Hot Swap vs. Blind Swap
-
@BRRABill said:
0 anxiety scale because that kind of stuff always makes me nervous. Anyway, no problem, I have spare drives on the shelf ready to go. I pull out the
In complete honesty I will admit that one time I was cold swapping a failed drive in a proliant dl360G5 and replaced the wrong one. Fortunately the server wouldnt even boot and I was able to power it down, sort it out and bring it back up. Since then I will never run a server without the backplane kit and hot swappable drive caddies with the status indicator LED.
-
@BRRABill Sounds like a situation I had to deal with last year where an organization was running Dell PowerEdge 2950 Gen II pizza boxes. I tried reasoning with them explaining that 9 year old servers should not be production machines for mission critical systems. They didn't seem to care about business continuity until they started failing.
-
@drewlander said:
@BRRABill Sounds like a situation I had to deal with last year where an organization was running Dell PowerEdge 2950 Gen II pizza boxes. I tried reasoning with them explaining that 9 year old servers should not be production machines for mission critical systems. They didn't seem to care about business continuity until they started failing.
This was a PowerEdge 2800. I've been kind of proud of the fact that I kept these things up and running for so long. And considering the low RAM and age, they still run awesome.
BUT ... like I said it's a miracle that things haven't gone south quicker. The second drive that failed was a replacement drive, which of course was not new.
Key point, as in anything, is to always have a good backup.
-
We once had a set of Compaq Proliant 800s that made it a decade without failing. They were all retired effectively still healthy - just old and worthless.
-
@scottalanmiller said:
We once had a set of Compaq Proliant 800s that made it a decade without failing. They were all retired effectively still healthy - just old and worthless.
That's about where we are. I've hung lucky mementos in there, and am hoping for the best.
I actually have a construction paper good luck charm a vendor's wife once gave me a long time ago (before these servers even) that's actually hanging in there. It has done it's job pretty good so far.
-
True story. Right after I posted that last post, I went into the server room to take a picture of this paper good luck charm. On the way back down the hall, the building's power went out, and has been out the past 3 hours. This week is just AWESOME!
Anyway, here is the picture:
Note the failed DELL right below it.
It did its job for many years, though. No complaints.
-
P.S. If anyone can read that, and it DOESN'T say good luck, please don't let me know.
-
What the heck is that thing?
-
@Reid-Cooper said:
What the heck is that thing?
Which thing?
The paper thing?
Way back in the day when I used to assemble computers, the wife of the guy whose shop I went to made that for me and said it was a good luck charm.

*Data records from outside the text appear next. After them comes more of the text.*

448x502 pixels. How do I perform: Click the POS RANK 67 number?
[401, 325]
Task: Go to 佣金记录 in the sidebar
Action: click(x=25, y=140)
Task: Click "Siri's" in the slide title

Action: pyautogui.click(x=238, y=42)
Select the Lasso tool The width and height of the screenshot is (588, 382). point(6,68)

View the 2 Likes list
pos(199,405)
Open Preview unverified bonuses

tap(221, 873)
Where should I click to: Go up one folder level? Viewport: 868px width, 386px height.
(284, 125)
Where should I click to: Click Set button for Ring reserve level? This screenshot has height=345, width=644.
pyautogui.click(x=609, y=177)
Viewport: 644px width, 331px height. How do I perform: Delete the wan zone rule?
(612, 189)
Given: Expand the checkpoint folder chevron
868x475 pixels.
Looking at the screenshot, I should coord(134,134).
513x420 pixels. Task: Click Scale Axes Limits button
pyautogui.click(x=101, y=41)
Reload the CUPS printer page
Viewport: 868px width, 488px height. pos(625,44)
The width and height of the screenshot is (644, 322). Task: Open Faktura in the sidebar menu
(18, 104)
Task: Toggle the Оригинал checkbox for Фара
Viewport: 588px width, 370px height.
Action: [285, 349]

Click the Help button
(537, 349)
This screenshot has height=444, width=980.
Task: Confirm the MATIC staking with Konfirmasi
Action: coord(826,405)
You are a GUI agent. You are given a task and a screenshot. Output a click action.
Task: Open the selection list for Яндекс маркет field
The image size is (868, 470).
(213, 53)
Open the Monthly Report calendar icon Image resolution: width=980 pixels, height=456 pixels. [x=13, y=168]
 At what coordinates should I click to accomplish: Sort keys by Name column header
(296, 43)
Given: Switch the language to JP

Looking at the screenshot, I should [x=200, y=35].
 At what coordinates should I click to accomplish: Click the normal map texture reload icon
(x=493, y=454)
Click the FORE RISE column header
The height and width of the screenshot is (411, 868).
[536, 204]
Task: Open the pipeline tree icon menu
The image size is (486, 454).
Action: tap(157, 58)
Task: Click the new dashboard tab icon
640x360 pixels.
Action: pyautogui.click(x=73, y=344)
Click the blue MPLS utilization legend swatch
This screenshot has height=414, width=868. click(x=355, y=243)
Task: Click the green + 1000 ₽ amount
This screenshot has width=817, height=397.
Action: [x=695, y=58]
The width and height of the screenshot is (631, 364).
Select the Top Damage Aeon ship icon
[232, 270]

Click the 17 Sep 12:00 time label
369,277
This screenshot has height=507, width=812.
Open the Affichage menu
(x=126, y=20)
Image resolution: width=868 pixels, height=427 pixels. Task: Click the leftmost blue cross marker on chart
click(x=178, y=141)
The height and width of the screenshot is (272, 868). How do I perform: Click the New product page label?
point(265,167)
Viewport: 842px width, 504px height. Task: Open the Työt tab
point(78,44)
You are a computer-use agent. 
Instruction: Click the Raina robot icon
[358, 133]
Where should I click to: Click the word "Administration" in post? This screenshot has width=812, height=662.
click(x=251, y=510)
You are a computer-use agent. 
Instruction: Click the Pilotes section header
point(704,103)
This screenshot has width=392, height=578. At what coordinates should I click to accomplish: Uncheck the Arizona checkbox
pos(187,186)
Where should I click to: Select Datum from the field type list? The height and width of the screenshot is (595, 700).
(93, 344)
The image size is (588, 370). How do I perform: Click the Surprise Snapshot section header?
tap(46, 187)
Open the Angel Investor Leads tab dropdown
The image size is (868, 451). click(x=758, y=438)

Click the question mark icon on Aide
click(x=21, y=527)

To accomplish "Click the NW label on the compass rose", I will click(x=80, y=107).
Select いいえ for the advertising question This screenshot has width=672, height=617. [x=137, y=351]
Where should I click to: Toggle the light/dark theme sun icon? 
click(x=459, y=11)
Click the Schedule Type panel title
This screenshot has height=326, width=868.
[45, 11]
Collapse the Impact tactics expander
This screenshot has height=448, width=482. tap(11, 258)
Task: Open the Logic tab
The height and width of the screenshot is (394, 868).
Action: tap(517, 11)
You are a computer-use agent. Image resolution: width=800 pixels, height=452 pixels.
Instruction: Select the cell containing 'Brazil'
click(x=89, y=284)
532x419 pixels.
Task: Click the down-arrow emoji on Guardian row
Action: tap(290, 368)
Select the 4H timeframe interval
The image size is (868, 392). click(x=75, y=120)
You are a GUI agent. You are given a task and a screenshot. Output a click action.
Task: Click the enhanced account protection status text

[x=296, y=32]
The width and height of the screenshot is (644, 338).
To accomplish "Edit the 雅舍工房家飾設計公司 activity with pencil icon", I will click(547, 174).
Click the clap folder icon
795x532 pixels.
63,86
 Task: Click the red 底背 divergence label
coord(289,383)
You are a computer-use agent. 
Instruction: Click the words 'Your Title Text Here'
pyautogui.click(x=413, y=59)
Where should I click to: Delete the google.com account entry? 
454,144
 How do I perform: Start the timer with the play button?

I hung it in our server room, and it's been with the servers ever since.
-
-
@BRRABill said:
P.S. If anyone can read that, and it DOESN'T say good luck, please don't let me know.
@JaredBusch might know.
-
-
@scottalanmiller said:
RAID 5 induces other failures when you go to rebuild. It's extremely common and just an artifact of that RAID level. Doesn't mean that it will always do it or even normally do it, but it is very common. Once you do a drive swap it immediately increases the load on the drives and makes them more likely to fail.
Is it just RAID 5 that induces failures? I mean, theoretically couldn't a RAID 10 array do the same thing?
-
@BRRABill said:
Is it just RAID 5 that induces failures? I mean, theoretically couldn't a RAID 10 array do the same thing?
Parity RAID induces it on resilver, mirrored RAID really does not. It does a little, but only a little, and only to a single drive not all drives. So the impact of parity rebuilds is always at least double that of any mirrored RAID and often many, many times more.
-
My drive failed almost immediately. I mean, whatever happened rebooted the server.
-
@BRRABill said:
My drive failed almost immediately. I mean, whatever happened rebooted the server.
With RAID 5 that can be almost anything. Secondary drive failed naturally, resilver induced, URE, etc. RAID 5 has abundant failure modes that could have happened there.
-
@BRRABill It's possible that the drive had a loose connection and replacing the other knocked it offline.
-
That too, could be as simple as physical vibration.
-
@BRRABill That Chinese character means "Spring".
-
It was firmly plugged in. I think it just gave up the ghost.
I've seen that kind of stuff happen with a surge, but that seems unlikely in a hotplug backplane.